Exercise instructions
Please take the records that follow and repeat exactly the lines starting with the line with "has width=503, height=380." and going on through the line with "You are a computer-use agent. Viewport: 722px".

/---

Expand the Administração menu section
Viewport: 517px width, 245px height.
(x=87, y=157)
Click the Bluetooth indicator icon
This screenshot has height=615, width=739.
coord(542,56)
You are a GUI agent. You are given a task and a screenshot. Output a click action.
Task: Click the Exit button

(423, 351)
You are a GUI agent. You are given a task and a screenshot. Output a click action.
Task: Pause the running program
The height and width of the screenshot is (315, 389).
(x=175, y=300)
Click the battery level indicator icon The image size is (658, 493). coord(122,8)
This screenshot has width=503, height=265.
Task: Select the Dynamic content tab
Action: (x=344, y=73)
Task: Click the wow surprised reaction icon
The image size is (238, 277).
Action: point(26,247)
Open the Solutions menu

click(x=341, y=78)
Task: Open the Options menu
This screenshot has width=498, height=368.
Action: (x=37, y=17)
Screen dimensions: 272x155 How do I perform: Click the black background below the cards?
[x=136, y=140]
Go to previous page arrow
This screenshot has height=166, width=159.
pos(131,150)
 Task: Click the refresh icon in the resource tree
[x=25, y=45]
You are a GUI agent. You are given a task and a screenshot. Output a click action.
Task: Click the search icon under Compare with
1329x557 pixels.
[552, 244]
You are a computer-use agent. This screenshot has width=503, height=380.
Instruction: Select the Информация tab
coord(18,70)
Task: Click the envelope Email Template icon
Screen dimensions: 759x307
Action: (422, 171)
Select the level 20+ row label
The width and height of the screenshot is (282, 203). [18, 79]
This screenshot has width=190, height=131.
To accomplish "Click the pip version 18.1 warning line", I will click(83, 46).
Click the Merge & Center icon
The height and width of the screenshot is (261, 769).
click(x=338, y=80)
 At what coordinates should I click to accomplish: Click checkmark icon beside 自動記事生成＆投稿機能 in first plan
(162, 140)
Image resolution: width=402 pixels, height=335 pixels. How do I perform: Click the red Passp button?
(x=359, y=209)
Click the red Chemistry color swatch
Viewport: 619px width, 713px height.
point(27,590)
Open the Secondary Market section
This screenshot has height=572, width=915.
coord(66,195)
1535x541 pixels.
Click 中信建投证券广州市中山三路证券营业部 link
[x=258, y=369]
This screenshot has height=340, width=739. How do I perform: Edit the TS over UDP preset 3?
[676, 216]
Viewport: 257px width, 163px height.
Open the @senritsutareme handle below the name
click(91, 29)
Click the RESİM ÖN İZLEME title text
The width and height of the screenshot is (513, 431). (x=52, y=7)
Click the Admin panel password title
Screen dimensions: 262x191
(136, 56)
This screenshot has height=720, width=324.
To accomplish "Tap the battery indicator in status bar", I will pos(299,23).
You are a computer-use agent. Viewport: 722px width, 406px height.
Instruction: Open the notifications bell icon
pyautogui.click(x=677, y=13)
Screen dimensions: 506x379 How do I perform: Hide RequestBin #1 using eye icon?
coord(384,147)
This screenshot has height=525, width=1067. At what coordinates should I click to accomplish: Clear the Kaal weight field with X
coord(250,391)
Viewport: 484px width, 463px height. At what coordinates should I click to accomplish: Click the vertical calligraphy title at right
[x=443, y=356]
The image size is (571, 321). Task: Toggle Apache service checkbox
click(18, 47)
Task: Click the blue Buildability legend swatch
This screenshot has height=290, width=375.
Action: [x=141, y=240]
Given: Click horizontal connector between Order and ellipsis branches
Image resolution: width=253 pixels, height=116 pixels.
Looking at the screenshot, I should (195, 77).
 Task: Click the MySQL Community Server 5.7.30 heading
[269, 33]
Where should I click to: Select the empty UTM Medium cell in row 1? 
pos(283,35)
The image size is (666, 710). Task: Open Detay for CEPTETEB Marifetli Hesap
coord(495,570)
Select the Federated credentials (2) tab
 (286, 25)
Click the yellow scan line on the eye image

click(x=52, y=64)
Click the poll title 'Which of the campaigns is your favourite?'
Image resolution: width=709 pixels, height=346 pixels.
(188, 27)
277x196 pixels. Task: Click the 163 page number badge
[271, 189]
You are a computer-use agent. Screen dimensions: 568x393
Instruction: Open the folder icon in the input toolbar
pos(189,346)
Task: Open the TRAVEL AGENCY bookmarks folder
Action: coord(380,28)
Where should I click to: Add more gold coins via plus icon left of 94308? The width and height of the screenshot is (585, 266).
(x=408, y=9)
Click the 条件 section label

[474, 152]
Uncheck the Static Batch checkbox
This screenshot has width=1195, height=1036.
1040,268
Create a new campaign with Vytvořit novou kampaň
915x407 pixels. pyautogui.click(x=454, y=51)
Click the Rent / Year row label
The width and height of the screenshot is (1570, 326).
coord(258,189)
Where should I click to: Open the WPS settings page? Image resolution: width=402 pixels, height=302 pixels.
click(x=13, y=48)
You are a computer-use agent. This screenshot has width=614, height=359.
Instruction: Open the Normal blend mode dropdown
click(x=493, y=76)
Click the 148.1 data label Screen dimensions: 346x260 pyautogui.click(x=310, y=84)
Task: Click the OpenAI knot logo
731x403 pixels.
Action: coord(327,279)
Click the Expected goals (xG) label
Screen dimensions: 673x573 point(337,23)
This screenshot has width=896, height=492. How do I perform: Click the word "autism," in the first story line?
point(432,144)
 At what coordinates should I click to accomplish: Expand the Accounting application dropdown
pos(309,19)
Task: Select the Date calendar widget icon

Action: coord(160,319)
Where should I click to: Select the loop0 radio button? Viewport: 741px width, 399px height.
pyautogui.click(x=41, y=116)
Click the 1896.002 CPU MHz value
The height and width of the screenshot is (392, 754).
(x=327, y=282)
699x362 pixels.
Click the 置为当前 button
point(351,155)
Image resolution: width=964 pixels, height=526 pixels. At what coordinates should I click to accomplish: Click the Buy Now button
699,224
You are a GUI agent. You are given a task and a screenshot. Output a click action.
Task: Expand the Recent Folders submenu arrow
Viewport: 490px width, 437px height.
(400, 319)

\---

Answer to this exercise
You are a computer-use agent. This screenshot has width=503, height=380.
Instruction: Select the Информация tab
coord(18,70)
Task: Click the envelope Email Template icon
Screen dimensions: 759x307
Action: (422, 171)
Select the level 20+ row label
The width and height of the screenshot is (282, 203). [18, 79]
This screenshot has width=190, height=131.
To accomplish "Click the pip version 18.1 warning line", I will click(83, 46).
Click the Merge & Center icon
The height and width of the screenshot is (261, 769).
click(x=338, y=80)
 At what coordinates should I click to accomplish: Click checkmark icon beside 自動記事生成＆投稿機能 in first plan
(162, 140)
Image resolution: width=402 pixels, height=335 pixels. How do I perform: Click the red Passp button?
(x=359, y=209)
Click the red Chemistry color swatch
Viewport: 619px width, 713px height.
point(27,590)
Open the Secondary Market section
This screenshot has height=572, width=915.
coord(66,195)
1535x541 pixels.
Click 中信建投证券广州市中山三路证券营业部 link
[x=258, y=369]
This screenshot has height=340, width=739. How do I perform: Edit the TS over UDP preset 3?
[676, 216]
Viewport: 257px width, 163px height.
Open the @senritsutareme handle below the name
click(91, 29)
Click the RESİM ÖN İZLEME title text
The width and height of the screenshot is (513, 431). (x=52, y=7)
Click the Admin panel password title
Screen dimensions: 262x191
(136, 56)
This screenshot has height=720, width=324.
To accomplish "Tap the battery indicator in status bar", I will pos(299,23).
You are a computer-use agent. Viewport: 722px width, 406px height.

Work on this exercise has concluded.